======== Provided data ========
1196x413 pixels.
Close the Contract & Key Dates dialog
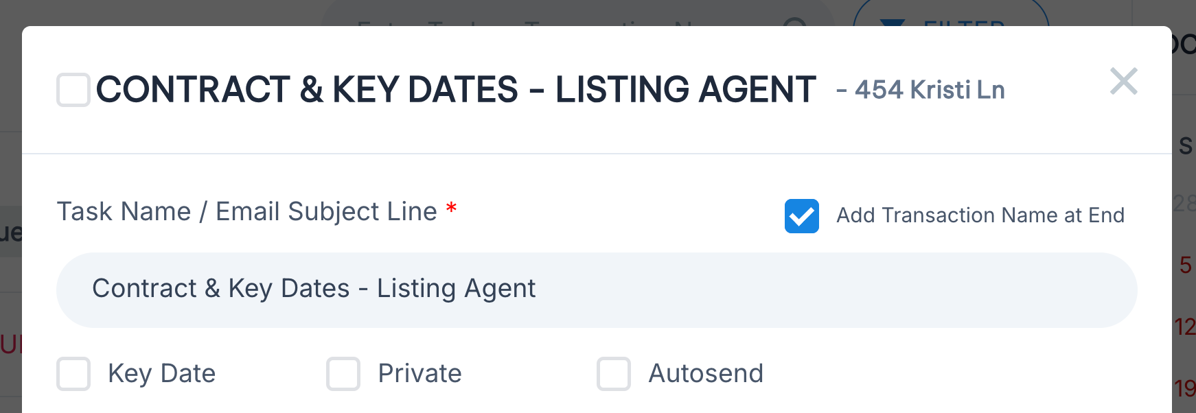tap(1123, 82)
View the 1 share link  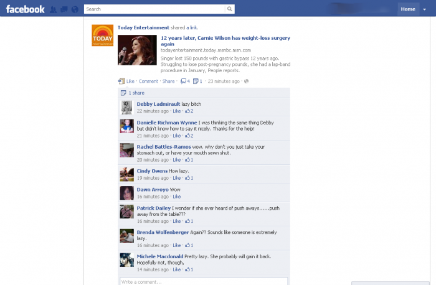point(136,93)
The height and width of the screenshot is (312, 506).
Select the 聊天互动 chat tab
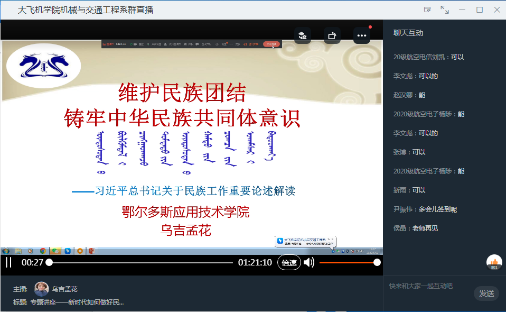coord(408,33)
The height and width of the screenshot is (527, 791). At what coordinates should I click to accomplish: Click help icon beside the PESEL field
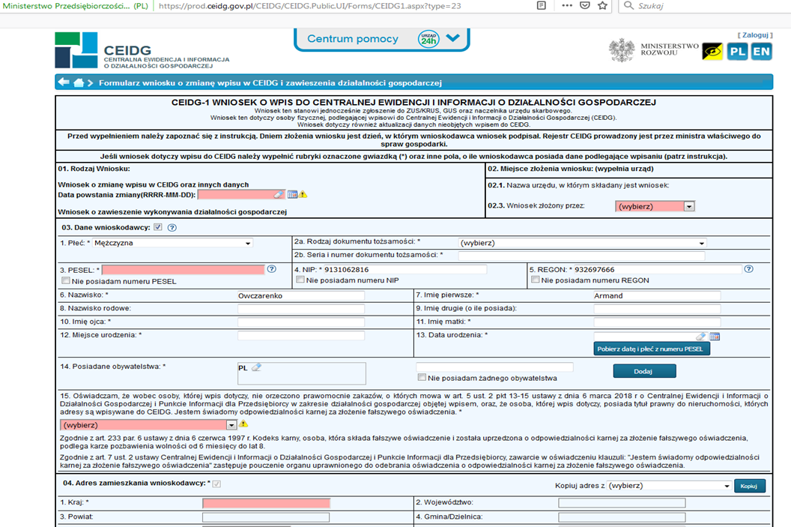pos(272,269)
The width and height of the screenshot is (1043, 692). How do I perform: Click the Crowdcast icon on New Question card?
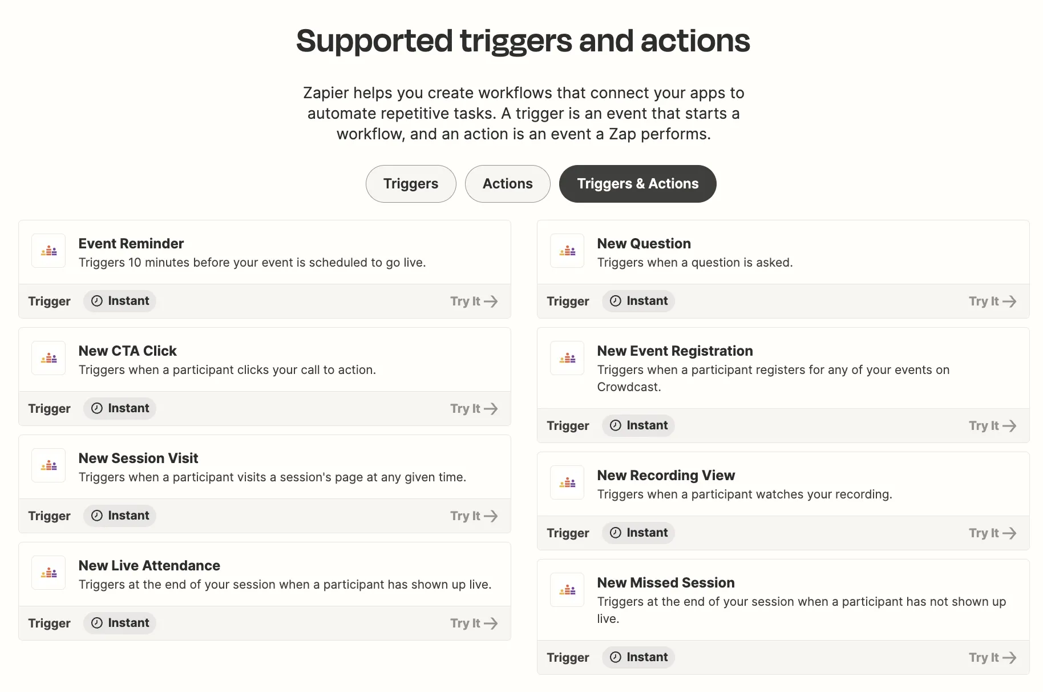pos(567,251)
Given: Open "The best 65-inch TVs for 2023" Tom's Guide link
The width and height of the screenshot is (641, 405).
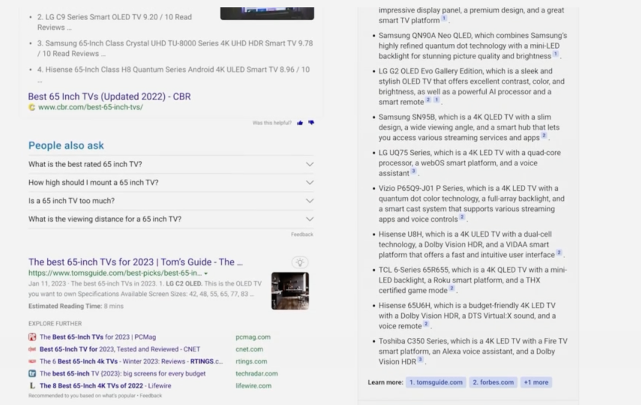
========
▶ **Problem requirements**: From the line with "The height and width of the screenshot is (312, 506)." down to the last line of the records above, restate each line verbatim, passing over any picture.

▶ **Answer box**:
The height and width of the screenshot is (312, 506).
Select the 聊天互动 chat tab
coord(408,33)
The height and width of the screenshot is (527, 791). At what coordinates should I click to accomplish: Click help icon beside the PESEL field
pos(272,269)
The width and height of the screenshot is (1043, 692). How do I perform: Click the Crowdcast icon on New Question card?
pos(567,251)
Given: Open "The best 65-inch TVs for 2023" Tom's Guide link
The width and height of the screenshot is (641, 405).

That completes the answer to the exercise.